If you've ever sat through a long meeting wishing someone else was taking notes, Google might have just solved your problem - no screen required.

Google's Gemini AI notetaker, previously tucked inside Google Meet for video calls, has quietly expanded to cover in-person meetings as well. According to a report from 9to5Google, the feature can now generate summaries and transcripts for face-to-face gatherings, not just virtual ones. It also works across Zoom and Microsoft Teams, making it considerably more useful for anyone who doesn't live exclusively inside Google's ecosystem.

What this actually means for you

The practical upside here is real. Whether you're in a conference room with colleagues or hopping between different video platforms throughout the week, Gemini can now act as a consistent note-taking layer across all of it. No more switching tools depending on which app your company or client prefers.

Support for in-person meetings had previously been limited to alpha testers and only worked on Android. The wider rollout signals that Google is confident enough in the experience to open it up more broadly.

One thoughtful detail worth noting: Google's support documentation confirms that if someone who isn't physically present wants to join an in-person meeting being captured by Gemini, the session can be transitioned into a standard video call. That's a useful safety valve for hybrid situations where not everyone can make it to the room.

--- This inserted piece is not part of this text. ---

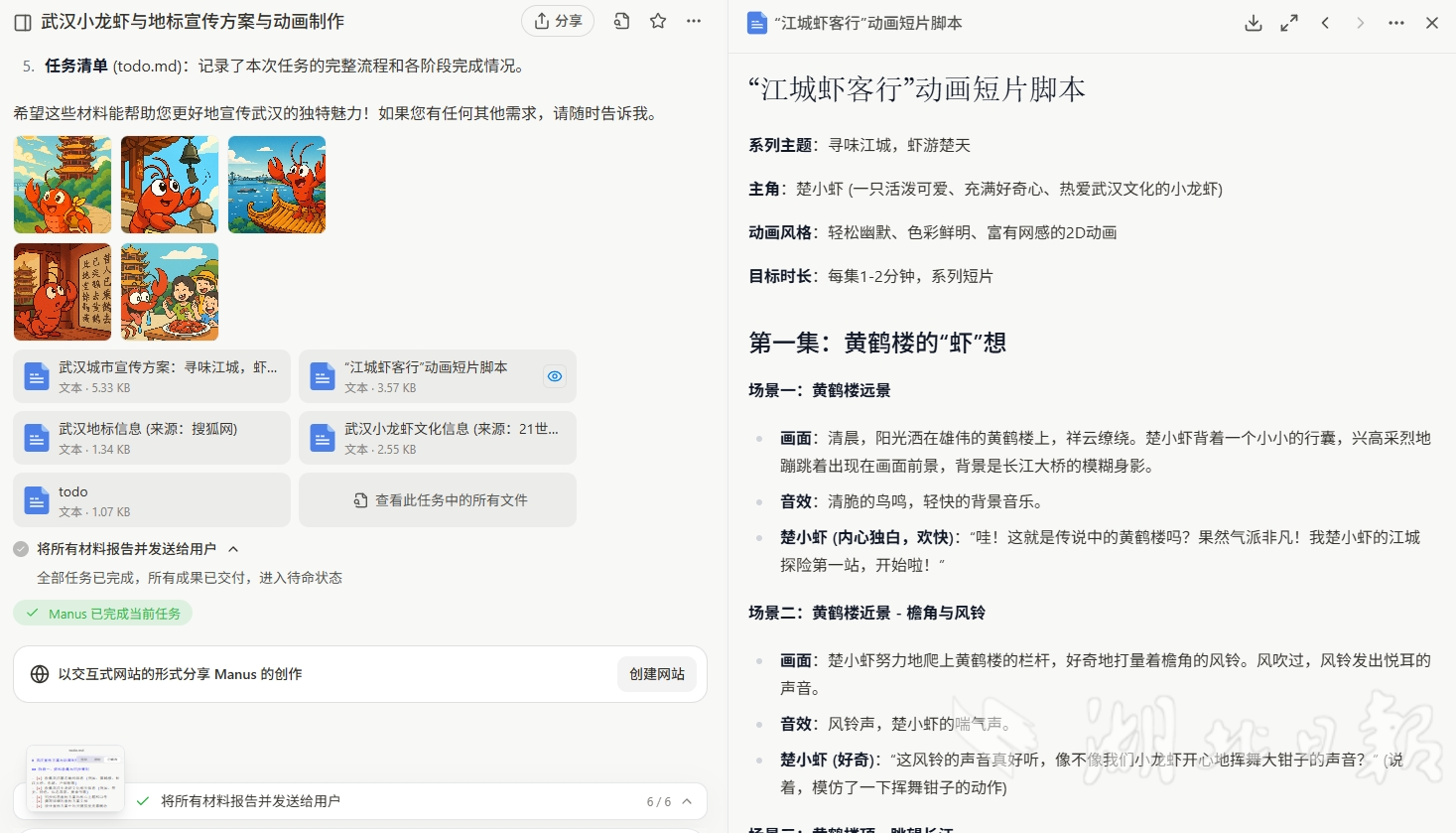Download the script document

[1254, 23]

Why the timing makes sense

AI notetakers have been having a moment. Tools like Otter.ai and Notion's meeting assistant have built loyal followings among people who are tired of frantically scribbling during presentations. Google entering this space more aggressively - and doing so across platforms rather than locking the feature to its own products - shows a pragmatic understanding of how people actually work.

Most offices aren't running on a single software stack. Meetings happen in person, on Teams, on Zoom, on Google Meet, sometimes all in the same day. A notetaker that only works in one environment is a notetaker that most people will forget to use.

Whether AI-generated summaries will fully replace the focused attention of a good note-taker is a debate for another day. But as a backup, a record-keeper, or a way to catch up on a meeting you had to miss early? This kind of tool is getting harder to dismiss.